The infestation of the spotted lanternfly has left even experts in the dark. However, one Shippensburg University student had some flickering ideas on how to deal with the invasive species plaguing Pennsylvania.
Biology graduate student Kasey Long focused her summer research on this invasive, black-spotted insect. Long’s master thesis concentrated on determining if the spotted lanternfly had a behavioral attraction to a particular lure. The tricky part was to generate a trap that would attract the spotted lanternflies but no other insects.

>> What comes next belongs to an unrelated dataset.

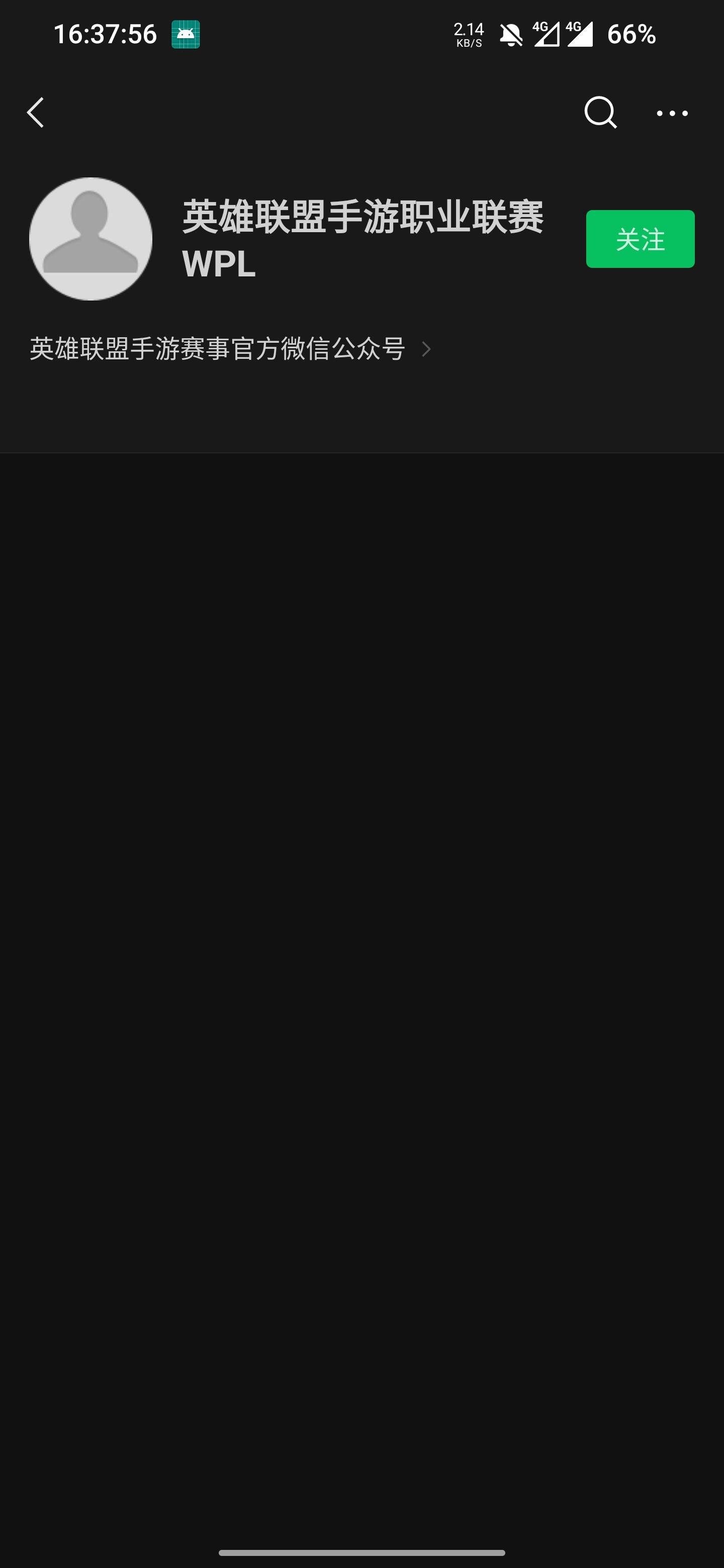The height and width of the screenshot is (1568, 724).
Task: Tap the 2.14 KB/S network speed indicator
Action: pos(469,35)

In working with the Schuylkill Conservation District in Pottsville, Long had the ability to conduct her research through the performance of trap testing. She applied her knowledge of band transection sampling to determine tree compositions and ages from her undergraduate and graduate courses at Shippensburg University. In order to execute the experiment, Long set up various lures all that had different plants and scents. Long checked the lures twice a week and recorded her observations for further analysis with help from faculty in the Biology Department.
“My research enhances my experience at Ship because it allows me to work with invasive species in a real-world setting, rather than working with just a textbook or professor’s lecture,” Long said.
The results of Long’s research enabled her to apply real-world problems happening in the surrounding environment.
Throughout Long’s summer research, she discovered that she was more interested in invasive species and their safe management. She will continue pursuing this direction upon graduation.